It was in January 2006 that first-term United States Senator Barack Obama officially entered the campaign for the Democratic Party presidential nomination. Twelve-months later, Obama, 46 years old, gained victory in the Iowa Caucuses on January 3, 2007-- Obama 38%, Edwards-33%, Clinton 29%. Obama's Iowa victory warranted the following headline in the New York Times (January 4, 2007): “New Face And A Call For Change Shake Up The Democratic Field.” Elaborating on this headline, even the conservative columnist for the New York Times, David Brooks, found himself in a rare celebration mood toward a genuinely liberal development in American life as well as a liberal development inspired by an African American political leader. Brooks clearly struggled to wrench-out-of-his-inner-rightwing-soul the following observation on Obama's Iowa Caucus victory:

Barack Obama has won the Iowa caucuses. You'd have to have heart of stone not to feel moved by this. An African-American man wins a closely fought campaign in a pivotal state. He beats two strong opponents, including the mighty Clinton machine. He does it in a system that favors rural voters. He does it by getting young voters to come out to the caucuses. This is a huge moment. It's one of those times when a movement that seemed ethereal and idealistic became a reality and took on political substance. ...Obama has achieved something remarkable.

For a progressive like myself, however, my favorite observation by a leading columnist on Obama's Iowa Caucus victory was penned by the eloquent Bob Herbert of the New York Times (January 4, 2007):

This is new. America has never seen anything like the Obama phenomenon. ...There is no longer any doubt that the Obama phenomenon is real. Mr. Obama's message of hope, healing and change, discounted as fanciful and naïve by skeptics, drew Iowans into the frigid night air by the tens of thousands on Thursday to stand with a man who is not just running for president, but trying to build a new type of political movement. By midnight, Joe Biden and Chris Dodd had been chased from the race; John Edwards was all but literally on his knees; and the Clintons were trying, for the umpteenth time, to figure out how to remake themselves as the comeback kids. Shake hands with tomorrow. It's here. Senator Obama's victory speech was a concise oratorical gem. No candidate in either party can move an audience like he can. He characterized his stunning victory as an affirmation of “the most American of ideas—that in the face of impossible odds, people who love this country can change it.” Mr. Obama has shown...a capacity to make people feel good about their country again.

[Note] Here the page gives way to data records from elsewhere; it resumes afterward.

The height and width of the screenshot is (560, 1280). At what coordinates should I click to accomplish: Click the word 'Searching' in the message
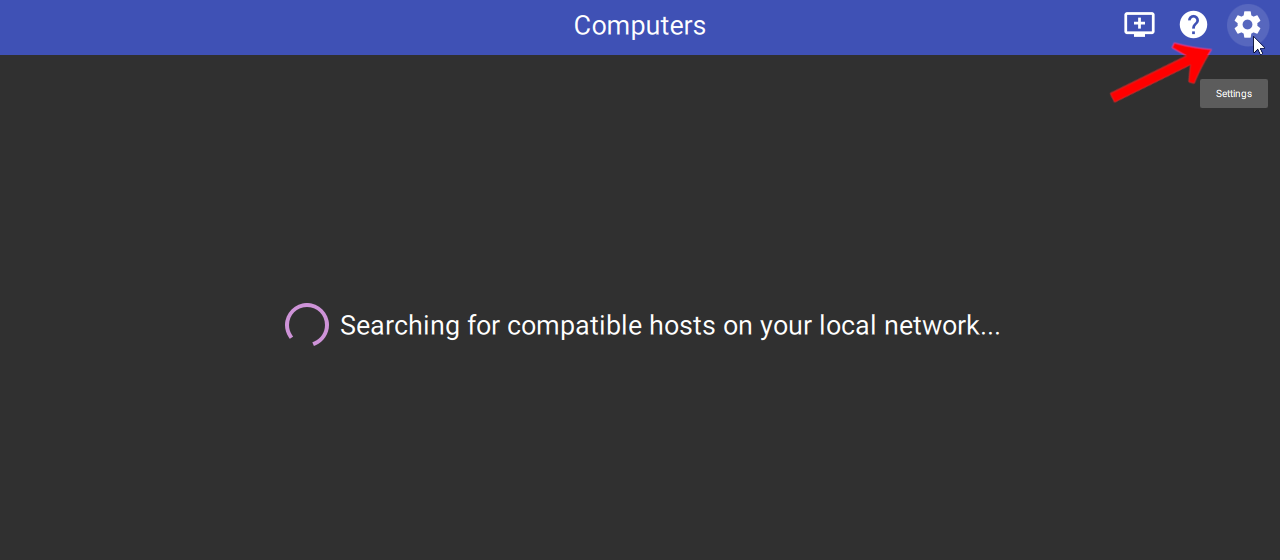[x=400, y=326]
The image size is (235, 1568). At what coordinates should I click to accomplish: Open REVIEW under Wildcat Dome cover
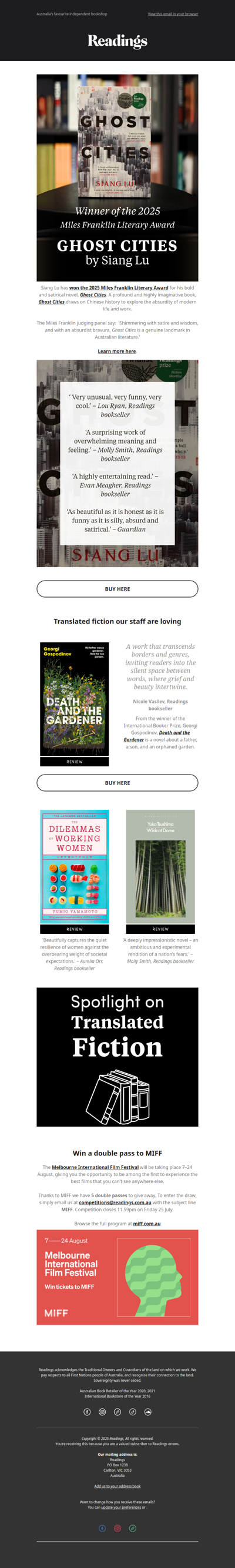coord(161,929)
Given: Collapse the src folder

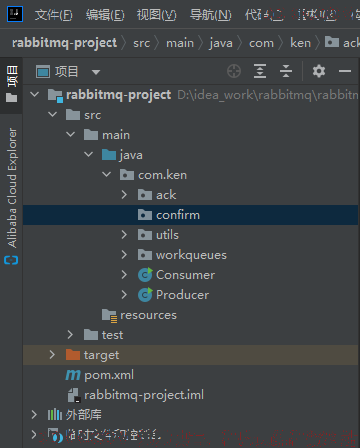Looking at the screenshot, I should click(x=52, y=115).
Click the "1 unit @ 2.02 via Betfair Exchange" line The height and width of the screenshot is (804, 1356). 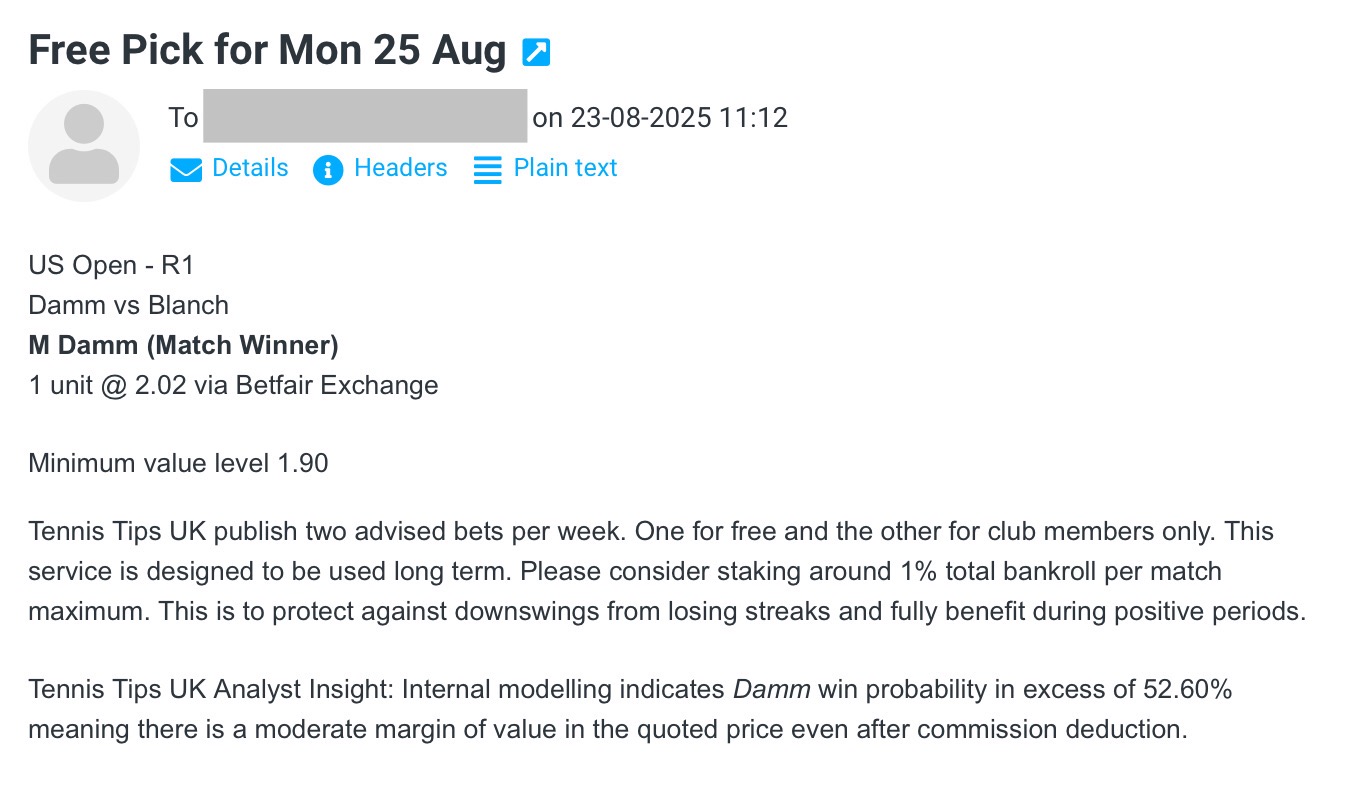coord(233,385)
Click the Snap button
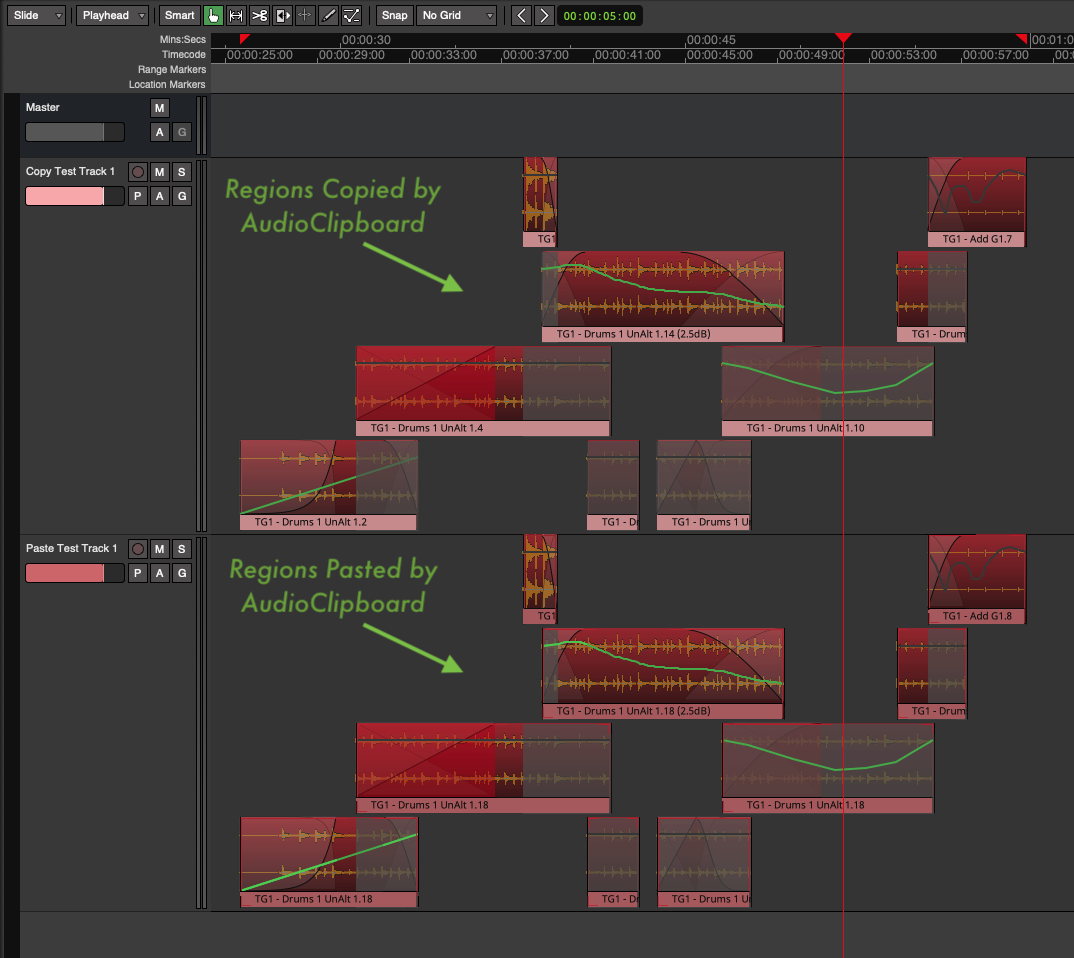 [395, 15]
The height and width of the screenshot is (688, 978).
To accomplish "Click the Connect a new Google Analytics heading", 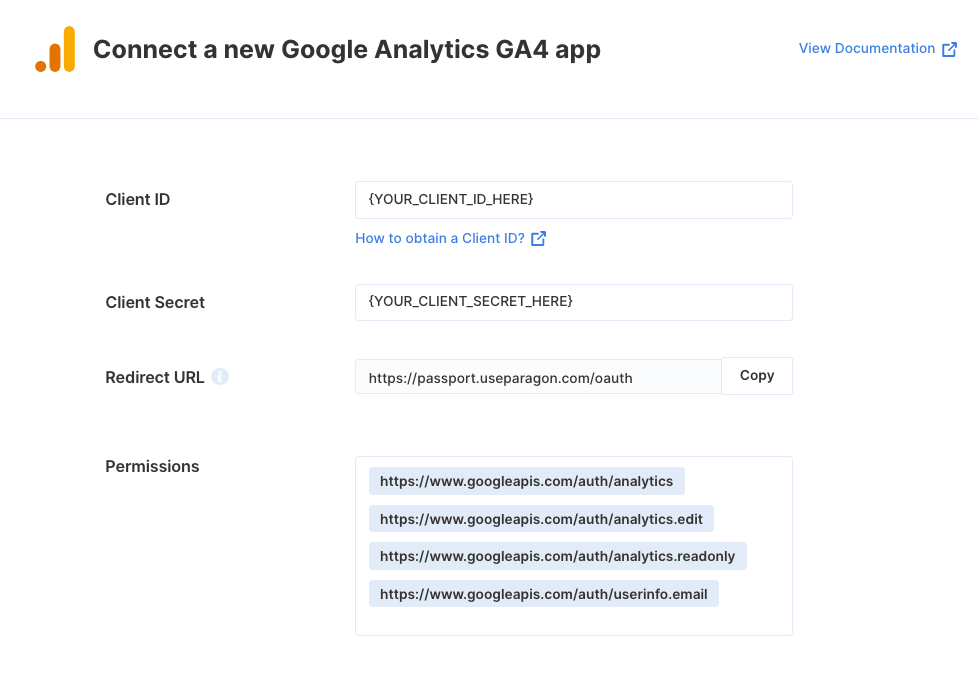I will [x=347, y=50].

Interesting as the foregoing observations by David Brooks and Bob Herbert on Obama's Iowa Caucus victory were from their differing ideological vantage points, I felt something quite basic regarding the historical background to Senator Obama's presidential primary quest was missing. Although Bob Herbert emphasized the impact of Obama's Iowa victory in helping to awaken “a new kind of progressive political possibility”, let's call it, in our country's early 21st century oligarchic and plutocratic democracy, there were two important earlier primary election campaign-quests by an African-American politician during an earlier phase in the evolution of today's plutocratic patterning of our American democracy.

Namely, Jesse Jackson's campaign-quests in 1984 and 1988 for the Democratic Party presidential nomination. While in that Reaganite Era the Republican Party's patently Negro-phobic anti-civil rights movement skewed political appeal skillfully hamstrung and marginalized liberal political possibilities, it was not the American labor movement or other liberal avenues like the women's movement that kept the “hope of liberal or progressive possibilities” from dying completely.

So at this important moment in Barack Obama's campaign, mention of those crucial Jackson campaigns in l984 and 1988 is warranted—a story brilliantly related in Black Presidential Politics in America: A Strategic Approach (State University of New York Press. 1988) by the University of Maryland political scientist Ronald Walters. Professor Walters, it should be mentioned, was a unique electoral analyst insofar as he was also a campaign adviser for Jesse Jackson, that being a pioneering experience at the time for an African-American political strategist. Other African-American political strategists who had experience as presidential campaign advisers followed in Walters' tracks, such as the late Ron Brown (who was an adviser to Senator Edward Kennedy's aborted campaign for the Democratic nomination and adviser to Clinton's successful 1992 campaign) and Donna Brazille (who gained the post of campaign director for Al Gore in 2000).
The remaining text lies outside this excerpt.